Let’s just say my life was trauma free until 9pm on the 1 January.
18 hours. That’s it. That’s all it lasted for.
At 9pm we got a phone call telling us that my great aunt Mary had passed away from cancer. — Now I knew she had cancer. She was going through chemo at the same time as me. On occasion we’d even be in for treatment on the same day, and my mum would spend her time flicking between rooms (I couldn’t. Damn chemo pump needs to be plugged into the mains so I couldn’t physically leave my room). And I knew that unlike me, the chemo wasn’t working for her. I knew before Christmas that she was unlikely to last a few more months.

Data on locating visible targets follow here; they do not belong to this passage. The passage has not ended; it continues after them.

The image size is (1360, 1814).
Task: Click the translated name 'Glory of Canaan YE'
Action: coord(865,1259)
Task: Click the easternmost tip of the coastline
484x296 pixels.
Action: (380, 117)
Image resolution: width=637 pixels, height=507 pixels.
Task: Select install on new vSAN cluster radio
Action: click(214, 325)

I had this sinking feeling she might die on New Years Day. And low and behold I was right. But it didn’t take the shock away. And suddenly I felt the survivors guilt. Guilt that I managed to beat the disease while she didn’t. It’s the stupidest feeling in the world, feeling guilty for living. But I just couldn’t help it, and I still can’t.
The other two deaths are a little bit less personal, given the fact I didn’t personally know them, nor did they even know I existed. But it’s still a massive kick in the gut. Especially as someone who’s gone through the disease. Throughout the use of social media, every cancer fighter is part of a little family, and it’s a huge blow when someone doesn’t make it to the other end.

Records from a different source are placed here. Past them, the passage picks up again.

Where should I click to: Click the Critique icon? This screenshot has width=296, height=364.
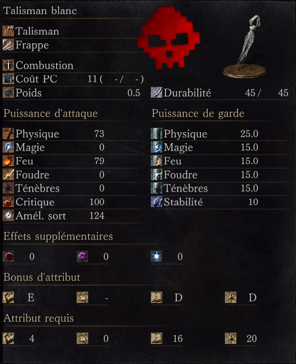8,202
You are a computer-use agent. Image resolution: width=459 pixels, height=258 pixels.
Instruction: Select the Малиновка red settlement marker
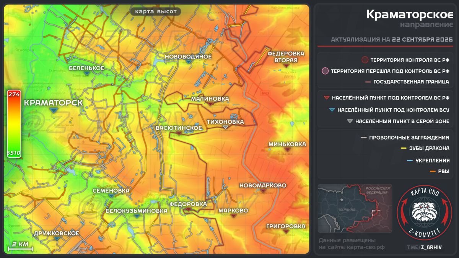210,104
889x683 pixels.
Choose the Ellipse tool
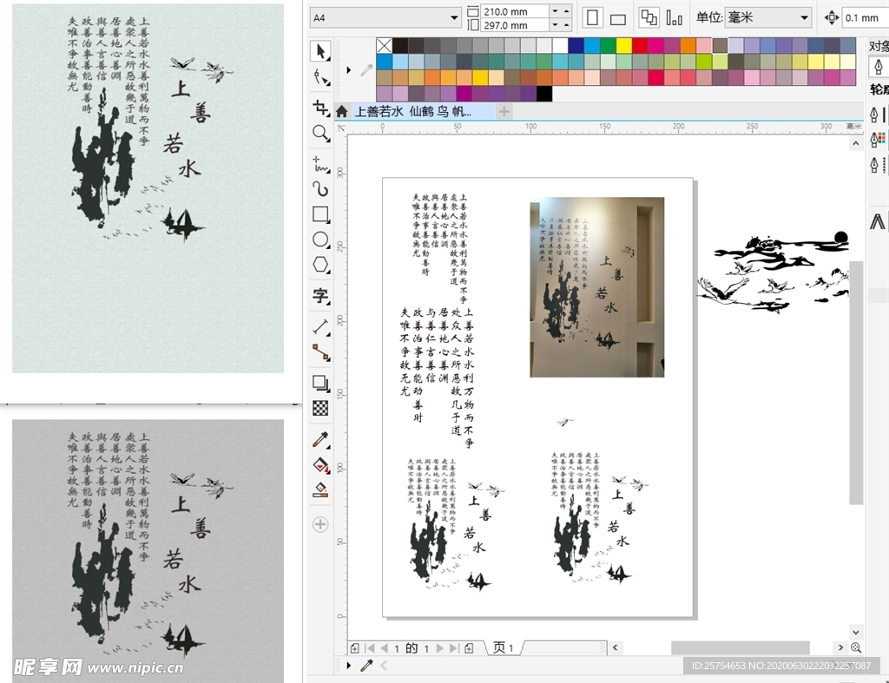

On Monday it was David Bowie, dying from cancer at aged 69. I haven’t been a fan of Bowie long. Only since the summer of 2014 when I watched Guardians of the Galaxy in cinemas and became obsessed with the soundtrack, Bowie’s song Moonage Daydream in particular. Since then his songs have been on my Spotify playlist. When clearing out my nan’s house, I took all the vinyls of his that they had. And when he released a new album a mere 3 days before he died, I was over the moon. I think every Bowie fan was. Like someone on Twitter said; we were far too excited to have him back, that we never realised that he was trying to say goodbye. Listening and watching to Lazarus is so haunting now; knowing that he’s actually singing about himself. That he’s doing to die. And that he was trying to tell us this, and nobody noticed it until he finally was gone. Yet another beautiful soul robbed from the world by a horrible disease.

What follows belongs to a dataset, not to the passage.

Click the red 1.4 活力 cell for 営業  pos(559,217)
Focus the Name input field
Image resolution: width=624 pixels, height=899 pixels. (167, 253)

And then yesterday, another piece of news that made my heart sink. Alan Rickman. Killed by cancer at the age of 69. Same age as Bowie, and the same disease. It seemed to similar to be true. And yet it was. Harry Potter was a large part of my childhood, and it’s still a huge part of my life now. Despite being painted to be the villian at the beginning, Snape always had his moments which would make me laugh. And when I went to watch Deathly Hallows Part 2 in the cinema, Alan Rickman’s name was added to the list of the few actors that have manage to make me cry, especially in a cinema where I put a lot more fight in not to. To hear that another legend lost the battle with cancer was horrible. And the survivors guilt has never felt so bad. Like I said it’s stupid, and I hate thinking it, but when the news broke both times I thought, why did I get to survive cancer when these extraordinary people die from it? They’ve done so much more for the world that it hardly seemed fair to them. At such young ages as well. I’ve seen people live into their hundreds, and they died at 69 years old? How many more people is cancer gonna take at such young ages this year?
Cancer sucks. Period.
But the tributes not just in the UK, but around the whole world, for both Bowie and Rickman, have been heart-warming. From the David Bowie murals in Brixton, to the single lily that was left outside Snape’s potions room at Harry Potter world in Universal studios. Even David Bowie’s new album is completely sold out now, with vinyl copies going for more than $300. It’s mental, but it’s also beautiful. And I couldn’t think of two better people for the world to come together and celebrate.
As for my great-aunt, her funeral is being held on Monday. And I’m sure as a family we’ll also be giving her the most wonderful send off she deserves.
So Cancer, if you’re listening. Take a break yeah? No doubt you’ve taken more people than I’ve listed this month. But I think that’s enough. — I’m holding out on a cure for you. And it can’t come quick enough.